In a major report, that took three years to make, “God’s Unfailing Word: Theological and Practical Perspectives on Christian–Jewish Relations,” said that the church urged Christians to accept the importance Zionism held for most of the Jewish people.
The report calls for “attention to the persecution and prejudice experienced by Jewish people through history” and “the responsibility held by Christians for that and its persistence in the contemporary context.” Christian teaching, it admits, has provided a “fertile seed-bed for murderous antisemitism in the modern era”.
In an indirect swing at UK Labour leader Jeremy Corbyn, the report read “some of the approaches and language used by pro-Palestinian advocates are indeed reminiscent of what could be called traditional antisemitism”.
In an afterword written by UK's Chief Rabbi Ephraim Mirvis, he praised the 105-page report for its "sensitivity and unequivocality in owning the legacy of Christianity’s role in the bitter saga of Jewish persecution".
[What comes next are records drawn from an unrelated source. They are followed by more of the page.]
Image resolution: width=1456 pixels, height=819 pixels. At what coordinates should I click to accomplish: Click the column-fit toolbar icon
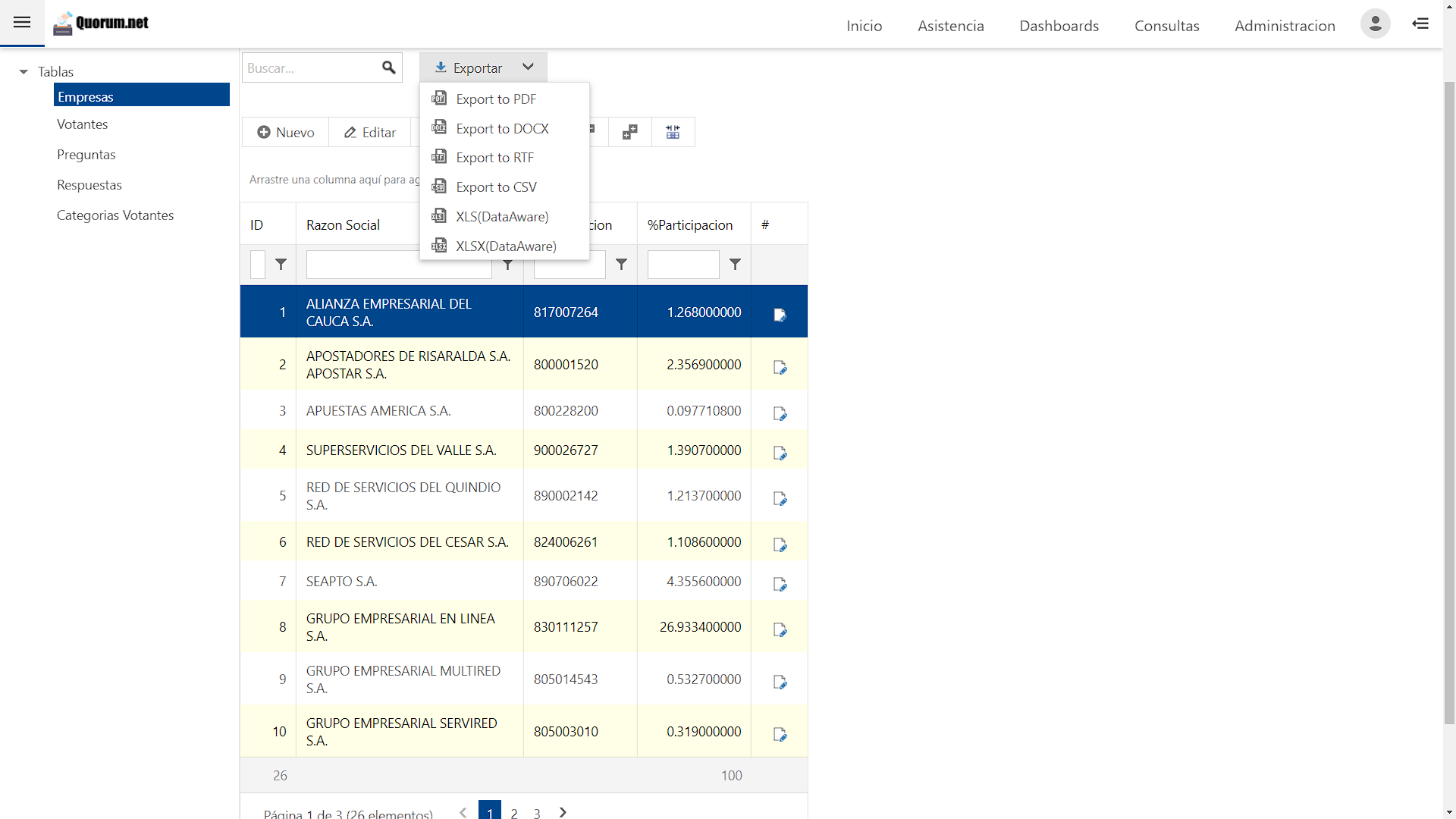[x=673, y=133]
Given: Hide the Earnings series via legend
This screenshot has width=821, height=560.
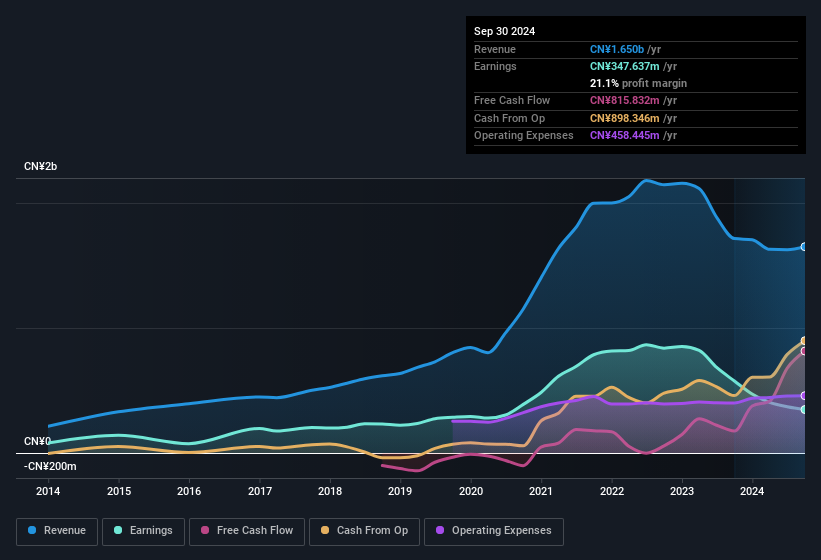Looking at the screenshot, I should point(142,531).
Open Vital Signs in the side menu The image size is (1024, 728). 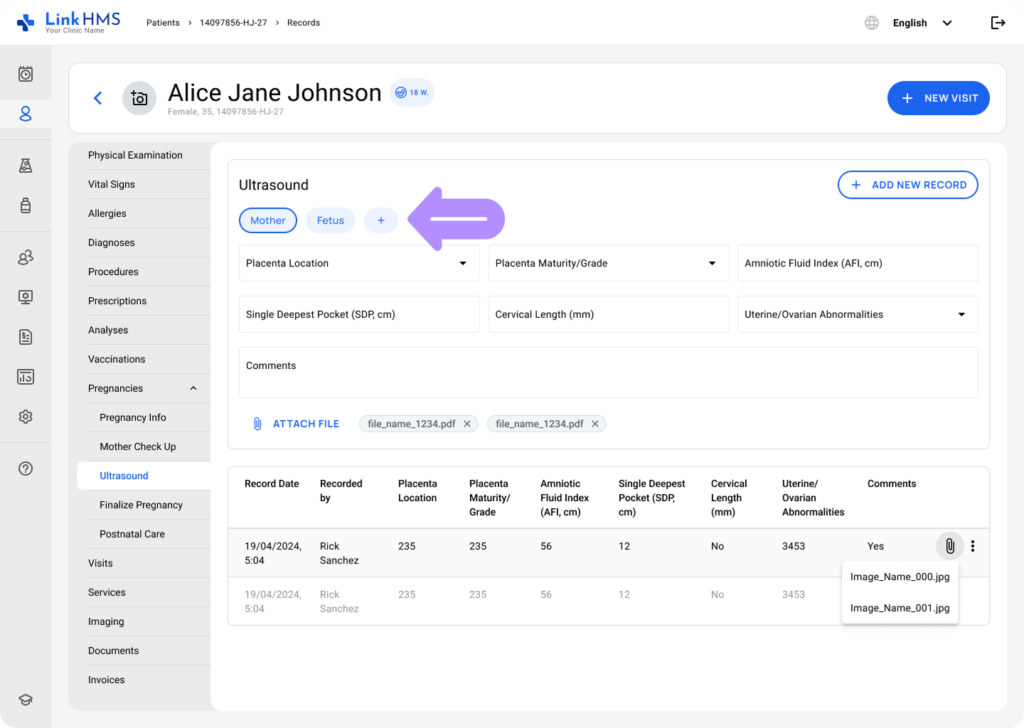tap(111, 185)
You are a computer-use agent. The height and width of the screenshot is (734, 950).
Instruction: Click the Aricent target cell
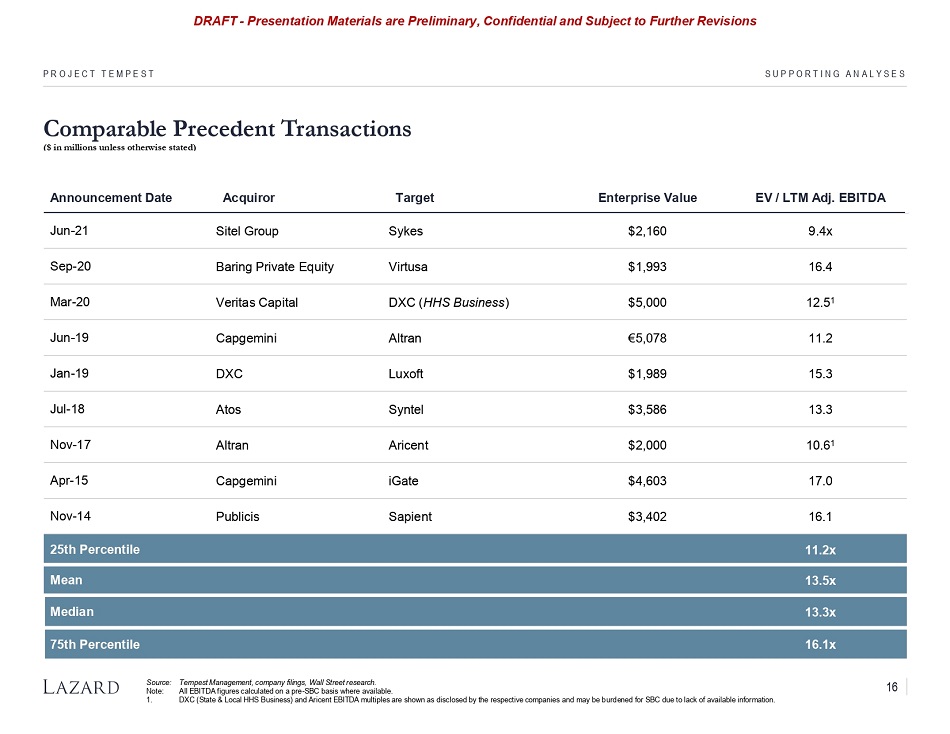(407, 445)
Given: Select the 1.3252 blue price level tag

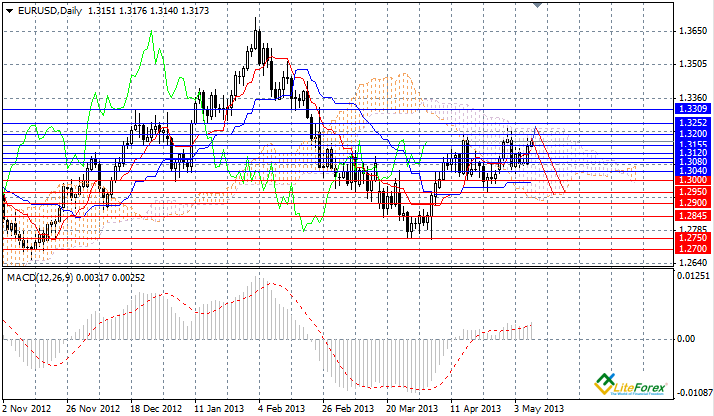Looking at the screenshot, I should click(693, 120).
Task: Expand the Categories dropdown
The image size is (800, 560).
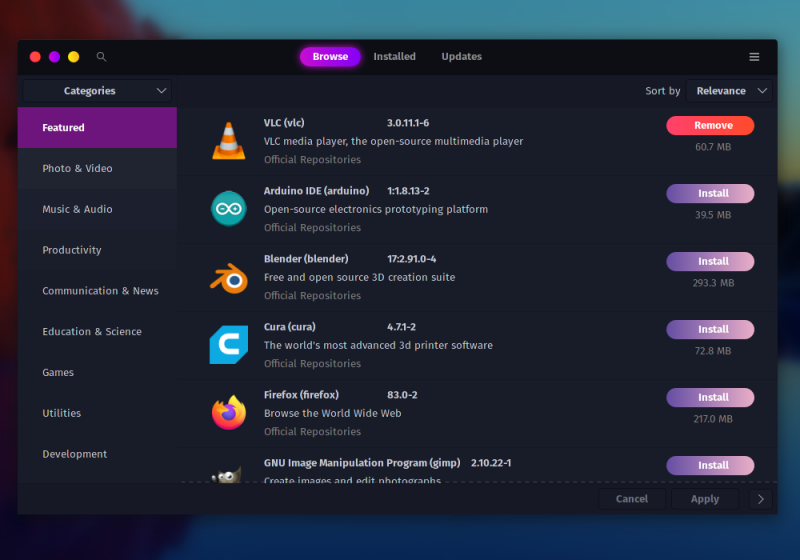Action: coord(97,91)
Mirvis goes on, though, to express his “substantial misgiving” at its unwillingness to condemn the “efforts of those Christians, however many they may number, who, as part of their faithful mission, dedicate themselves to the purposeful and specific targeting of Jews for conversion to Christianity”.
The chief rabbi warns of a “real and persistent concern, set in a tragic historical context, that even now, in the twenty-first Century, Jews are seen by some as quarry to be pursued and converted”.